[EXCERPTED PASSAGE Boundary: Start]

Do you incorporate errors in the reads and genetic variation in the samples? Dealing with overlaps in the presence of non-perfect data may pose challenges, depending on what you do. Sounds interesting, though!

**gtoal** · 05-14-2013, 07:09 PM

Originally posted by SNPsaurus View Post

Do you incorporate errors in the reads and genetic variation in the samples? Dealing with overlaps in the presence of non-perfect data may pose challenges, depending on what you do. Sounds interesting, though!

Not yet, but I know what needs to be done. The matching procedure is just like in a spelling checker, or like playing a Scrabble hand when holding blanks - it doesn't affect the speed of the algorithm noticeably at all. You can specify how many wrong-letter errors are allowed in an overlap comparison. I don't know if it's useful in this problem area to be able to do insertions or deletions of letters, but the data structure makes it easy if it's needed. I don't believe this is the case with hashed k-mers, so if matches with a small number of errors are helpful, this data structure should find more matches than a hash-based solution would find.

So a letter in a read can be tagged with its confidence (from the fastq quality data, or 0 if the letter was an 'N'). This gives us what is called a "weighted graph" and although graph algorithms are not my field, it's my understanding that finding the least-cost path through a weighted graph is a solved problem using something like Dijkstra's algorithm (that I expect to pass to someone else to implement ;-) )

(Also -and this is going back some ways to my student days - if I remember rightly, Warshall's algorithm will perform a transitive closure on this graph and locate all cycles, which I think is going to be helpful information)

At a very minimum, simply extending a read linearly (no lookahead or backtracking) with a fair degree of confidence should be cheap when the fastq quality data is available. That may hit dead-ends at times but for people searching for interesting loci, it might be more useful to get them something short (say a 4K contig) very quickly than it is to get a complete genome sequence with a bit more work.

**mchaisso** · 05-15-2013, 05:57 AM

Hi Graham,
Nice to see new hackers getting into the field... reminds me of a boggle coding competition back in 1998. Since you are finding all overlaps and not just fixed length k-mers, you may want to read up on the string graph formulation of fragment assembly by Gene Myers: http://bioinformatics.oxfordjournals.../ii79.abstract . This differs from the de Bruijn based methods such as Velvet that use fixed length k-mers.

[EXCERPTED PASSAGE Boundary: End]

■ **YOUR TASKS**
**A.** In the forum excerpt, which algorithm does gtoal name for finding the least-cost path through a weighted graph?
**B.** Give every forum username that appears in the forum excerpt.
**C.** Reproduce word for word the part of the forum excerpt starting with "So a letter" and going on through "implement ;-) )".
The items bear no relation to the forum excerpt.

[DATASET EXCERPTS Boundary: Start]

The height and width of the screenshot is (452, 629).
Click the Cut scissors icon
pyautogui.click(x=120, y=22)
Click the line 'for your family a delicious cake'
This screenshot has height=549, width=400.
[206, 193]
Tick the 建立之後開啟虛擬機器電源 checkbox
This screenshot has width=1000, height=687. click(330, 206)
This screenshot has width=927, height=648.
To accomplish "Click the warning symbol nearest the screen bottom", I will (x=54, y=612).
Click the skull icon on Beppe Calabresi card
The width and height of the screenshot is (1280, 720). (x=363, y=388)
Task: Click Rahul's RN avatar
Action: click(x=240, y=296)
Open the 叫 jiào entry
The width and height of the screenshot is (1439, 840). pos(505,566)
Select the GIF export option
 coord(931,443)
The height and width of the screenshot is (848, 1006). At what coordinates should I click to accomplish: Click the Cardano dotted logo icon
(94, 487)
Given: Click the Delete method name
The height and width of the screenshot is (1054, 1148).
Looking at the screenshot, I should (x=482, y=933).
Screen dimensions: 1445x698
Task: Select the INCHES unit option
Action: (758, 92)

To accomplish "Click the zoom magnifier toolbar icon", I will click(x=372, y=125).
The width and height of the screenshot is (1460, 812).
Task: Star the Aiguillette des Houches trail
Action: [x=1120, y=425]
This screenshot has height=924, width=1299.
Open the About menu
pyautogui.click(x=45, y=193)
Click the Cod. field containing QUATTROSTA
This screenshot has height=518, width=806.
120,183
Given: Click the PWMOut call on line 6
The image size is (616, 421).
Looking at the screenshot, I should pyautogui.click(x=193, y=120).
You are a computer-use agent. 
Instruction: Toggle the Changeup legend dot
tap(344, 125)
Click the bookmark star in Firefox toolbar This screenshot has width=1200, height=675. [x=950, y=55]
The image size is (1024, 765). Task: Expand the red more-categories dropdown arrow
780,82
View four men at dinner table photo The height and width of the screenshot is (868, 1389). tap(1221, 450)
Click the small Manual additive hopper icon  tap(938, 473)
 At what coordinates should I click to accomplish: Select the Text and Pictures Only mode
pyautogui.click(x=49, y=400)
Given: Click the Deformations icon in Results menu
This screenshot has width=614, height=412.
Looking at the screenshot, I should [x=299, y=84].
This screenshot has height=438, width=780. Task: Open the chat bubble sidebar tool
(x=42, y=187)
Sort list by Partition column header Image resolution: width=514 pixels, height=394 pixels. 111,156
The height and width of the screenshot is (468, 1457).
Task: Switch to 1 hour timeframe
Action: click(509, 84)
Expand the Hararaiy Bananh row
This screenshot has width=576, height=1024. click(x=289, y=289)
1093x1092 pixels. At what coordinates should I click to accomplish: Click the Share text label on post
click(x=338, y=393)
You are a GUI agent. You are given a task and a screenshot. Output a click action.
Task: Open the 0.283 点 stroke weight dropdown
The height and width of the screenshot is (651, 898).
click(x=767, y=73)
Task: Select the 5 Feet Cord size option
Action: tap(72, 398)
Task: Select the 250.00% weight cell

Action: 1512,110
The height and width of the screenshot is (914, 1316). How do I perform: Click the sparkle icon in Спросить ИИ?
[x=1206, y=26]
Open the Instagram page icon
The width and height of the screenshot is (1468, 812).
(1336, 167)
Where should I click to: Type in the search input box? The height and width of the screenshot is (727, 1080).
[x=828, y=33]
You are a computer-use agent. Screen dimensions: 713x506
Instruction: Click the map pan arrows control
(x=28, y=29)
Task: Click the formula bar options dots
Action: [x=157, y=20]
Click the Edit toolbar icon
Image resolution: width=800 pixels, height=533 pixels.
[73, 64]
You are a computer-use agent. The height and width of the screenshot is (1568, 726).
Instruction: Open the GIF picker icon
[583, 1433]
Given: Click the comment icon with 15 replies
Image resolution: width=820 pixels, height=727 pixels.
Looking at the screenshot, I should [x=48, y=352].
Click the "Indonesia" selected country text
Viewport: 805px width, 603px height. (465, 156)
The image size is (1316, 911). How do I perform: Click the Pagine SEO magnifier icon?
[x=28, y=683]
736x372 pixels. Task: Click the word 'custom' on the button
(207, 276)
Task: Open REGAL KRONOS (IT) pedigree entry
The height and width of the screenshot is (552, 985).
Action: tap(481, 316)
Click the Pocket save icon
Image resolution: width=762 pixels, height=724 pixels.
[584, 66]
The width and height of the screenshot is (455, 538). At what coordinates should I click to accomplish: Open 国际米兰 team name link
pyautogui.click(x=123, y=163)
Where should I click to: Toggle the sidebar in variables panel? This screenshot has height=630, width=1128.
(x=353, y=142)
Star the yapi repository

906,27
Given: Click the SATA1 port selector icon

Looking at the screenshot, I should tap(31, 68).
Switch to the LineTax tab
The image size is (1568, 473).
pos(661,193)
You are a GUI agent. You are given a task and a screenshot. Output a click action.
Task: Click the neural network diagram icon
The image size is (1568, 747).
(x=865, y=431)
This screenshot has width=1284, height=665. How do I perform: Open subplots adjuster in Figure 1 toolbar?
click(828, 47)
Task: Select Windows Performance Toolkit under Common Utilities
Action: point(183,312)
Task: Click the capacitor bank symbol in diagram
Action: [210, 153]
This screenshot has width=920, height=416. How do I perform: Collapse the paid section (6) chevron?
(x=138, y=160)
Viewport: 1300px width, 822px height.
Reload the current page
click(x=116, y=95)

[DATASET EXCERPTS Boundary: End]

■ **RESPONSES FOR EACH TASK**
**A.** Dijkstra's algorithm.

**B.** SNPsaurus, gtoal, mchaisso

**C.**
So a letter in a read can be tagged with its confidence (from the fastq quality data, or 0 if the letter was an 'N'). This gives us what is called a "weighted graph" and although graph algorithms are not my field, it's my understanding that finding the least-cost path through a weighted graph is a solved problem using something like Dijkstra's algorithm (that I expect to pass to someone else to implement ;-) )